The problem:
Pictures excluded, copy word for word the lines from the one holding "Image resolution: width=993" through the last line below.

Dataset extract:
┄┄┄┄┄┄┄┄┄┄┄┄┄┄┄┄┄┄┄┄

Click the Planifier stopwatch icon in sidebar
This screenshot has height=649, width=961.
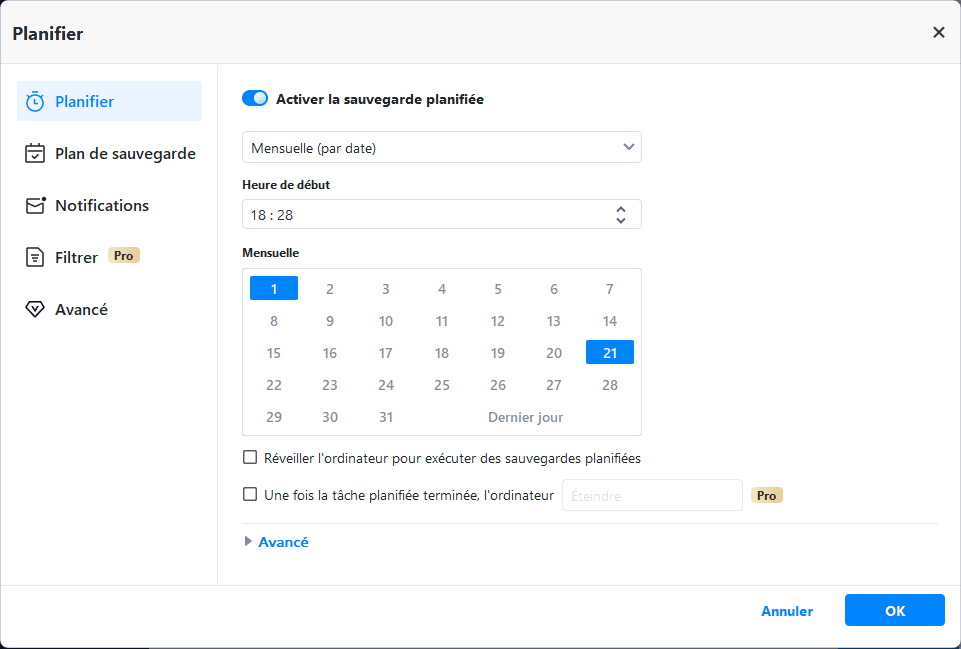click(35, 102)
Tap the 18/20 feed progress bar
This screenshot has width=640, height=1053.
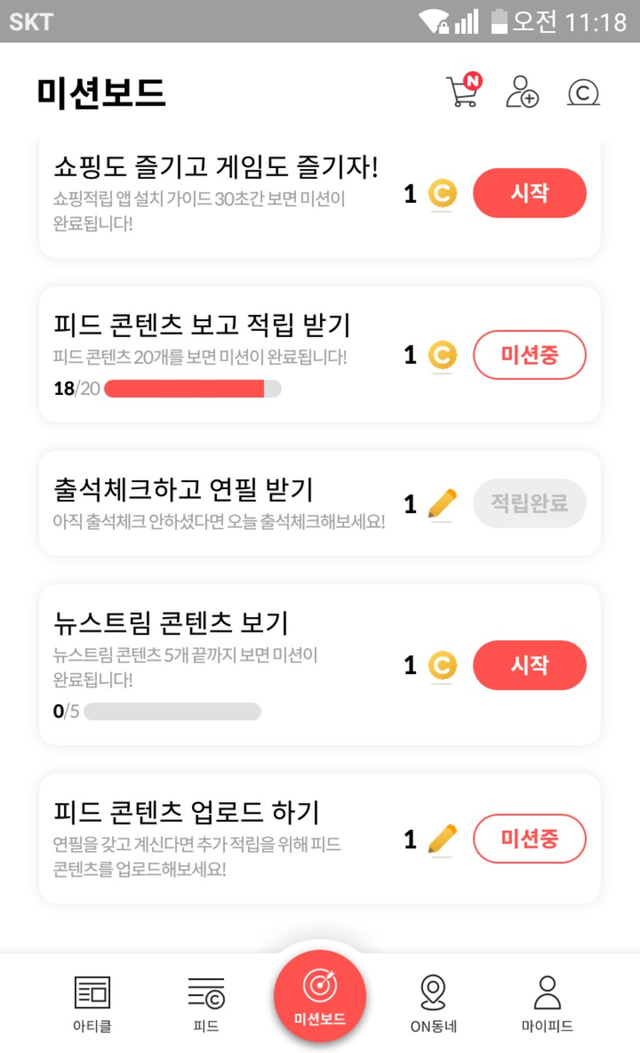192,389
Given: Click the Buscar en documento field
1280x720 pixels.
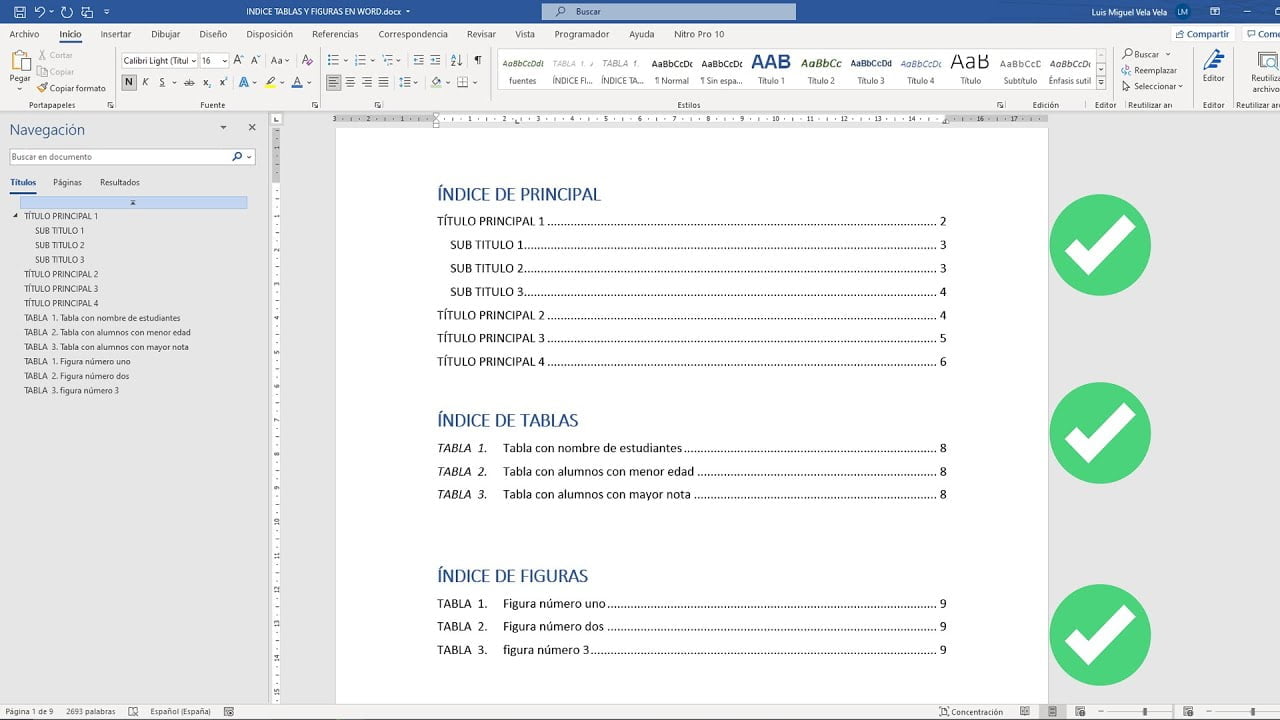Looking at the screenshot, I should coord(120,157).
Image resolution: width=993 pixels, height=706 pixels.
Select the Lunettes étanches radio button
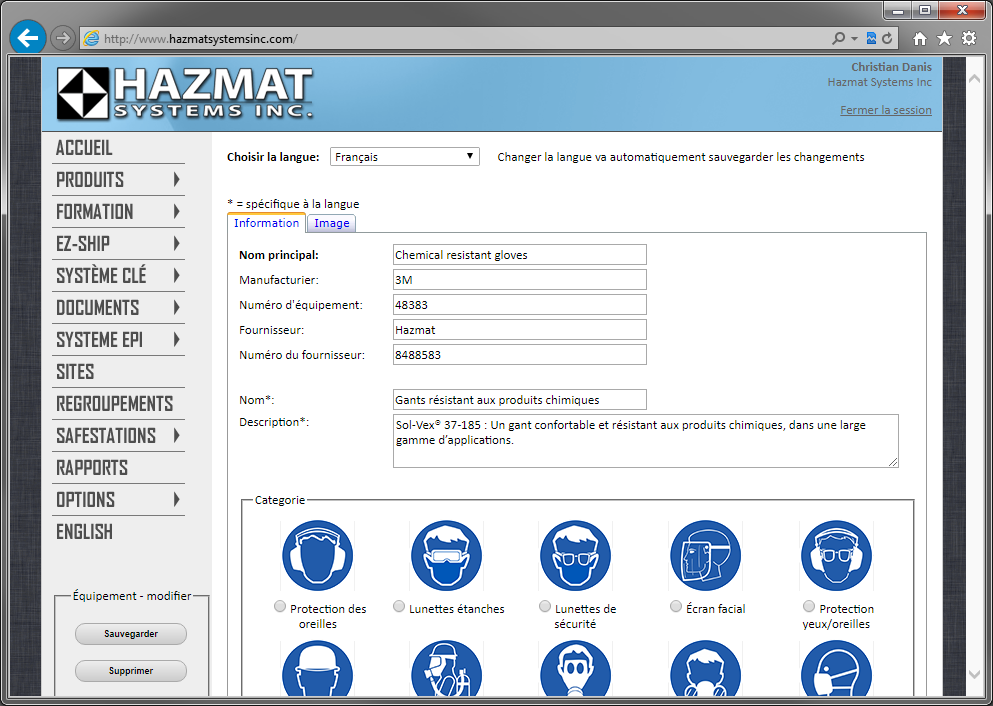tap(399, 606)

┄┄┄┄┄┄┄┄┄┄┄┄┄┄┄┄┄┄┄┄

Result for this task:
Image resolution: width=993 pixels, height=706 pixels.
Select the Lunettes étanches radio button
tap(399, 606)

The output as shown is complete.